In the last few years, there has been much discussion about whether some IT operations professionals are facing obsolescence and which skills an operations engineer working on modern software should have. Some operations engineers are helping build large, complex distributed systems, along with self-service tools and application platforms. Others' roles have stayed relatively static.
Whether your organization prefers to separate developers (those who build the software) from operations (those who run the software), or if it works toward cross-functional competency, there are definitely tips for how most operations professionals can avoid obsolescence. Even organizations that are trying to imbue developers with all the necessary operations skills still need operations engineers to pave the way.
This resource list includes articles to help you understand the current state of IT Ops and provides a knowledge base for several key skills that are becoming more desirable in operations professionals, including distributed systems engineering and next-generation operational tooling.

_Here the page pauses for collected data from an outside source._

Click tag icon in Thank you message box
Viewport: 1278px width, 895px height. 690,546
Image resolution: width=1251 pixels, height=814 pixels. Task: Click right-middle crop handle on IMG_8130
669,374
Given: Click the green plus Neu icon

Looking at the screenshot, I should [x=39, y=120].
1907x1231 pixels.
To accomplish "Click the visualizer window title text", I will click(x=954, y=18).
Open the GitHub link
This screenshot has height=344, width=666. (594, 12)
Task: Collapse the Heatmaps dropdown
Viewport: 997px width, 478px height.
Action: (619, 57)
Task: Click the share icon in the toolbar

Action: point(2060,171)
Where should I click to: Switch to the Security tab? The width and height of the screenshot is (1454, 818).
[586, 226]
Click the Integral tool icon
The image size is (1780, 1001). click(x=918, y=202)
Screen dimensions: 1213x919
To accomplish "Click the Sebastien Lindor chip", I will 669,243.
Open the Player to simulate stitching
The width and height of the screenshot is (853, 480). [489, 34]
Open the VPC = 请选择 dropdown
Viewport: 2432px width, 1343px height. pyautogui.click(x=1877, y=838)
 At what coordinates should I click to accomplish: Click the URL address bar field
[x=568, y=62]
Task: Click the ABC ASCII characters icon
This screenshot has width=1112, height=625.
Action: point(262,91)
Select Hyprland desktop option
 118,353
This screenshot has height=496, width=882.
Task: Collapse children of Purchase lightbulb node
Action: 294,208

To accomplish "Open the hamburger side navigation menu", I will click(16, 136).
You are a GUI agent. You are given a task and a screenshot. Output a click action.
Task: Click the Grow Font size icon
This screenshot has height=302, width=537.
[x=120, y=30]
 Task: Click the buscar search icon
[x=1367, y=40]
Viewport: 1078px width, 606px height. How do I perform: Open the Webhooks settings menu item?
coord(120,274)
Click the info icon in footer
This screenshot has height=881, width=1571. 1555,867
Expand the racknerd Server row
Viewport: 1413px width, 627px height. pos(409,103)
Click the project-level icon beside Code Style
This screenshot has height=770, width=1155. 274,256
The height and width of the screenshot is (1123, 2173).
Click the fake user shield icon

The State of Analytics in IT Operations
Reviewing the state of ops
Susan Fowler is a key voice in the operations engineering community who has worked at Uber and is now at Stripe. In addition to being an engineer, she's the author of Production-Ready Microservices and a contributor to Increment magazine. This post gives some insights into how ops looks in some of the best software organizations. According to Fowler, top-tier modern operations engineers can't have just low-level systems expertise and strong Linux/Windows chops. They also need high-level distributed systems knowledge, monitoring expertise, and programming skills.
They must know how to deploy and scale systems, too. This article gives some great insight into how those skills cross over with software engineers' skills in various organizations. Be sure to check out her post "Who's On Call?" as well. Fowler believes that, as is the case at many top engineering organizations, developers, not operations, should be on the hook (on call, in other words) for responding to problems in their software.
"Ops is where beautiful theory meets stubborn reality." That's what Charity Majors, a founder and engineer at Honeycomb, says when giving a definition for operations. When DevOps caught on, developers had to learn more operations skills, and ops professionals had to learn more development skills. In this article, Majors shows why developers need to learn operations engineering to properly ship their software. One of my favorite things about this article is its distilled overview of all the changes in the discipline of operations in the past 10 to 15 years.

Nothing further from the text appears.